* [Activity] Only one stretch of the data below is wanted: the lines starting at the one with "Task: Open the Meters side tab" and ending at the one with "Image resolution: width=1239", both included, given again exactly.

* [Data to process]
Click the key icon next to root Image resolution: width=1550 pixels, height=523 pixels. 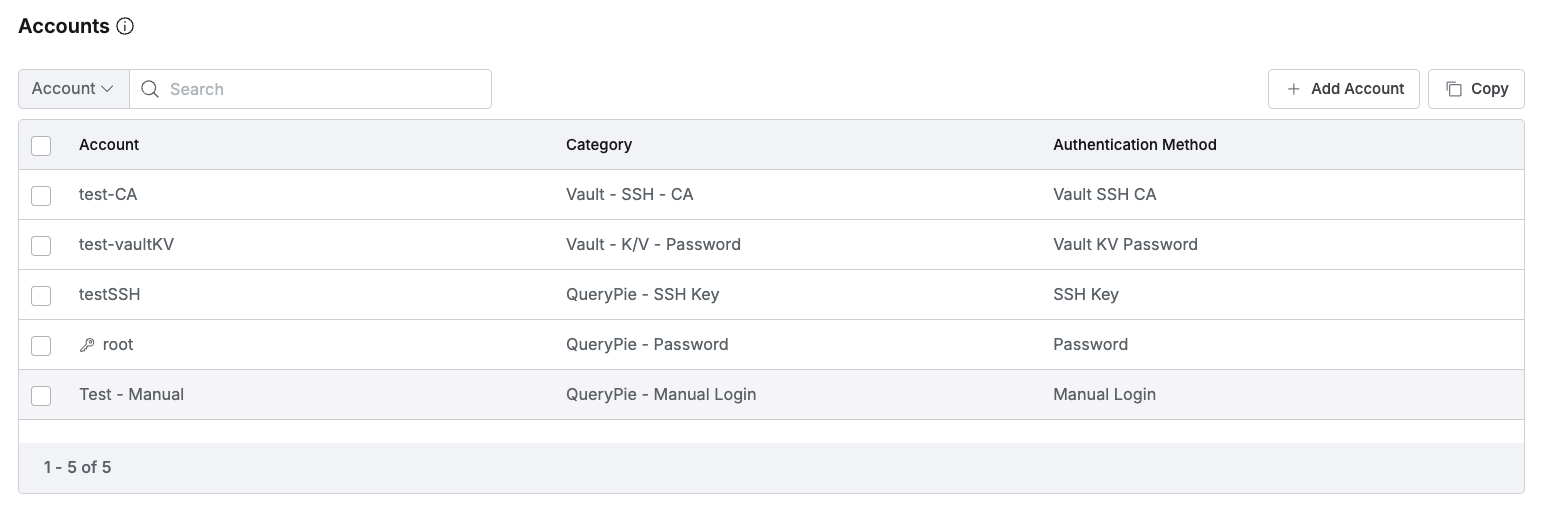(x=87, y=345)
* * *
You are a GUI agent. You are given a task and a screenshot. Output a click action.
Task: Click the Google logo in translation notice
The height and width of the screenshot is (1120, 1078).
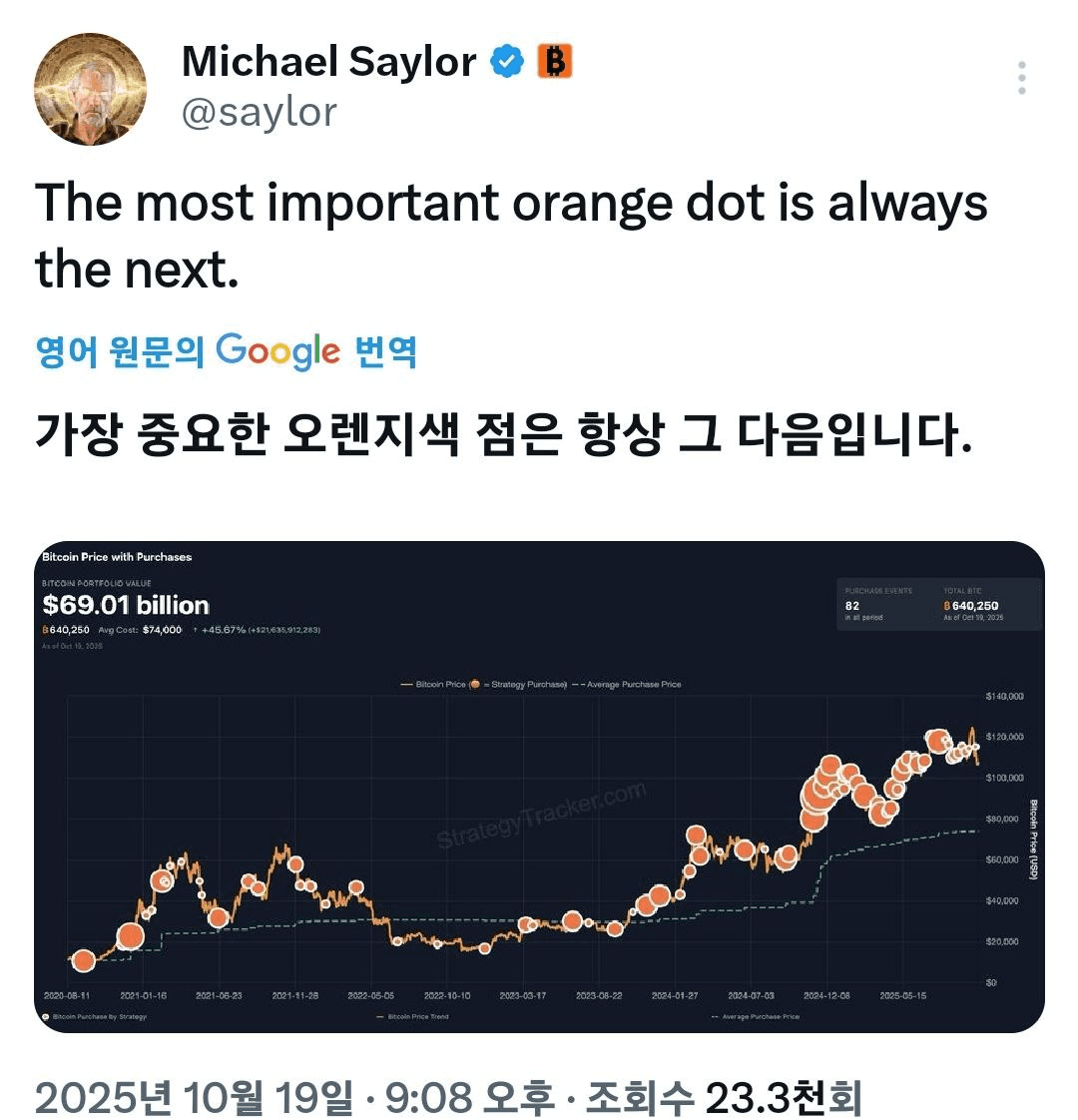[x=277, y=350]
--
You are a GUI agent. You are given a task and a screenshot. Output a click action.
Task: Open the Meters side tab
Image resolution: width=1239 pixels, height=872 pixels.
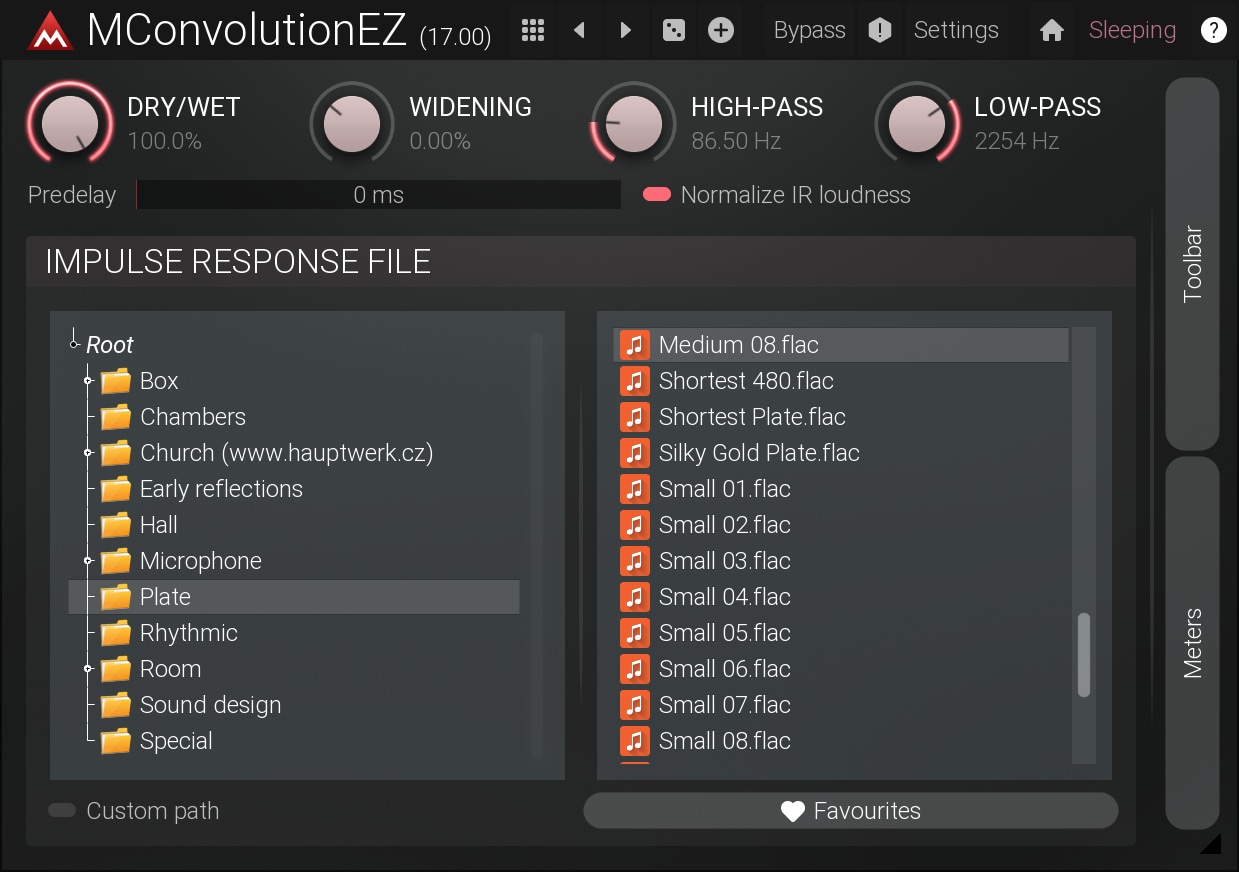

* [Response]
Task: Open the Meters side tab
Image resolution: width=1239 pixels, height=872 pixels.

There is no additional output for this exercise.